The school year began in much the same way as the previous four: new teachers, adjusting to school hours, pretending to read the various emails and forms sent my way from teachers and principals…

And then came….guitar.

The Gort was in music class one day and learned that kids in grade 4 (not fourth grade as we call it in good ol’ America) could sign up for various musical activities. Like ukelele club. And guitar.

So he eagerly volunteered himself to spend his Monday lunchtime learning how to play the ukelele because maybe he’d heard me listen to ‘Somewhere Over the Rainbow’ one too many times and thought he might also accompany himself whilst crooning in the manner of Israel Kamawhatsit. Or maybe he just thought playing a mini-guitar-esque instrument would be fun, I really don’t know.

But he’d committed to the ukelele so when they sent out forms announcing once-a-week guitar class after school, he wasn’t interested. ‘I’m already doing ukelele,’ he declined when I asked if he wanted to participate. As though the thirty minutes a week commitment was already too much.

So I left it at that, even though – I won’t lie – I feel a substantial twinge of guilt that I spend not-an-inconsiderable-amount-of-time teaching other people’s children how to play piano, whilst completely ignoring my own children’s musical education.

A few days later we happened to stop at a music store to purchase piano music for the aforementioned other people’s children, when the Gort saw the guitar room, filled with guitars of all makes and price tags. And, just like that, he wanted to play guitar.

The investment on my part appeared to be minimal: write cheque, deliver to school, leave child at school for an extra hour on Tuesdays.

Oh, and get the kid a guitar.

In typical Johnson fashion, this seemingly simple action was stretched out over the better part of a week, as we discussed the pros of renting versus buying (‘His brothers might play the guitar too,’ I argued. ‘His brothers might not play the guitar,’ the professor argued), wasted time with our sixth family member (Kijiji), and consulted a friend whose husband teaches guitar. Finally it was the day before lessons were to start and the kid still didn’t have an instrument.

So I drove to the recommended guitar store and asked for a 3/4 size instrument. ‘We’re all out,’ the guy told me. ‘You might check our store in Royal Oak…it’s about a 30 minute drive from here.’ So I drove the thirty minutes to Royal Wherever and walked into guitar store number 3 (I’d stopped at another one on the way). I asked about renting a guitar and he handed me a form to fill out that included a blank for the name of my parent(s). ‘Oh, that’s just for if you’re under 18,’ he explained and promptly crossed out that line. Since, as he’d inferred, I’m ancient.

I filled out the form and handed it back to him. ‘Occupation?’ he asked, because I’d left the line blank.

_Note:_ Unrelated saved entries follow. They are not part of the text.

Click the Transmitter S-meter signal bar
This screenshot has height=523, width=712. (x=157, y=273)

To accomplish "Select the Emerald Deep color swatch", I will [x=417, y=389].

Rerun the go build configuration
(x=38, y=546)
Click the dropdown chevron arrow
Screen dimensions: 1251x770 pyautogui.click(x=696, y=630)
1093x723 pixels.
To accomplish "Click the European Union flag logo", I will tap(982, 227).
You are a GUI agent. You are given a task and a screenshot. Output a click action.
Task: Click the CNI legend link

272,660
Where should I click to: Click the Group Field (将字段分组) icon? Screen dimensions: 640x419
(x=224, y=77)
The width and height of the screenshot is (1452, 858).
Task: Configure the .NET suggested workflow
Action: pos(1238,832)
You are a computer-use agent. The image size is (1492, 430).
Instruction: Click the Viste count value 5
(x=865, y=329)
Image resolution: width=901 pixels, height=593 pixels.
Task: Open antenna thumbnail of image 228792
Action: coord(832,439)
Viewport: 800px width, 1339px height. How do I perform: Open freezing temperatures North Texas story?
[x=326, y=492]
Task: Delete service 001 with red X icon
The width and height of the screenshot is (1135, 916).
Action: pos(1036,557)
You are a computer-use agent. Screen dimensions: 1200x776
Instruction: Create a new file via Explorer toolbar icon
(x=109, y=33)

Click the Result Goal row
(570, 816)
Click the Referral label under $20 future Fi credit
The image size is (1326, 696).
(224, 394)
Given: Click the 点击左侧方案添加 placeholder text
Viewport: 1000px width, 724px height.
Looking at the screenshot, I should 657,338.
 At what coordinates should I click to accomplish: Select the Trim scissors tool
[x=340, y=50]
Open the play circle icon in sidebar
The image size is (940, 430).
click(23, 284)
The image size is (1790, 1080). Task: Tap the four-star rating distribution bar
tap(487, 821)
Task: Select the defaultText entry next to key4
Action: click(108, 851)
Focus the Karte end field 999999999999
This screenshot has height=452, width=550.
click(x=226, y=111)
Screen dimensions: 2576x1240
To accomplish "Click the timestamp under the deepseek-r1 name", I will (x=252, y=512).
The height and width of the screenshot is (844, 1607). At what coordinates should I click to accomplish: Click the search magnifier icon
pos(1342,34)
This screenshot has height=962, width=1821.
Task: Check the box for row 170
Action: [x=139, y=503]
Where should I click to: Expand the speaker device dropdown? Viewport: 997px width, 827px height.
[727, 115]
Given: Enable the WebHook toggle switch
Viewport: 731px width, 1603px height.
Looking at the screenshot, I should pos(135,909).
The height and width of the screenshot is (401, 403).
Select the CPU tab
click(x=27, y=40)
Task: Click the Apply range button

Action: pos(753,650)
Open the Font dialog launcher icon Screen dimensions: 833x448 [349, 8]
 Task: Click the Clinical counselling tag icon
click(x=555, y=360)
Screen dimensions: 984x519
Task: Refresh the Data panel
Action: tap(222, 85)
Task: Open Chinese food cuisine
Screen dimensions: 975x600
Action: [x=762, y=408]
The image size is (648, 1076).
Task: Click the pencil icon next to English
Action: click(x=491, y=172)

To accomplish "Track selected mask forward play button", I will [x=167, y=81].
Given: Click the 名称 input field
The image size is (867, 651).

‘I drive around Calgary looking for guitars,’ I offered, for lack of a better explanation. A childless man in his very-early-twenties, he failed to recognize the hilarity and truth in my reply. ‘So you’re a stay-at-home mom,’ he guessed. Emptied of clever replies, I simply nodded.

The next day, the Gort had his first guitar [group] lesson. He came home and, stickler for protocol that he is, promptly set the oven timer and began to practice. ‘I’m supposed to practice five days a week for 15-20 minutes,’ he explained. He pulled out the handouts he’d been given, removed the guitar from its black carry-case and began to ‘practice.’

I, having spent many years staring at music, glanced at his music: six lines with numbers on them. ‘What do the numbers mean,’ I asked. ‘That’s the number of times you’re supposed to play the string,’ he answered. Though the answer seemed implausible, I couldn’t very well argue with someone who’d just sat through a group guitar lesson. And yet…..’that doesn’t make any sense,’ I disagreed, ‘because it says ‘0’ here,’ and I pointed to what-looked-like zeroes sprinkled throughout the music.

‘Well, that’s what the teacher told us,’ the Gort insisted.

But I couldn’t let it rest, and that’s how I found myself Googling ‘beginner guitar’. Within seconds I had my answer. The number referred to the ‘fret’ not the amount of times one ‘plucks the string’ and the ‘0’ referred to open string, i.e. no frets.

And, with that misunderstanding out of the way, he began his 5-days-a-week work of practicing Ode to Joy. Dum dum dum dum doing. Whoops. Start over. Dum dum dum dum doingggg. ‘You know this song,’ he asked, clearly surprised, when I ‘suggested’ he was playing something wrong.

How to explain: Beethoven. Symphony. Everyoneknowsthissong.

By the fourth day of practicing, he’d turned it into a game, not unlike musical chairs. ‘When I play slow, you have to move slow,’ he told his brothers, ‘and when I play medium, you have to move medium, and when I play fast, you have to move fast.’ So he played and the boys – mostly Percy – tried to oblige by moving at the appropriate speed. ‘Medium,’ he insisted, ‘that’s supposed to be medium!’ Though truthfully it didn’t seem very different from slow or fast.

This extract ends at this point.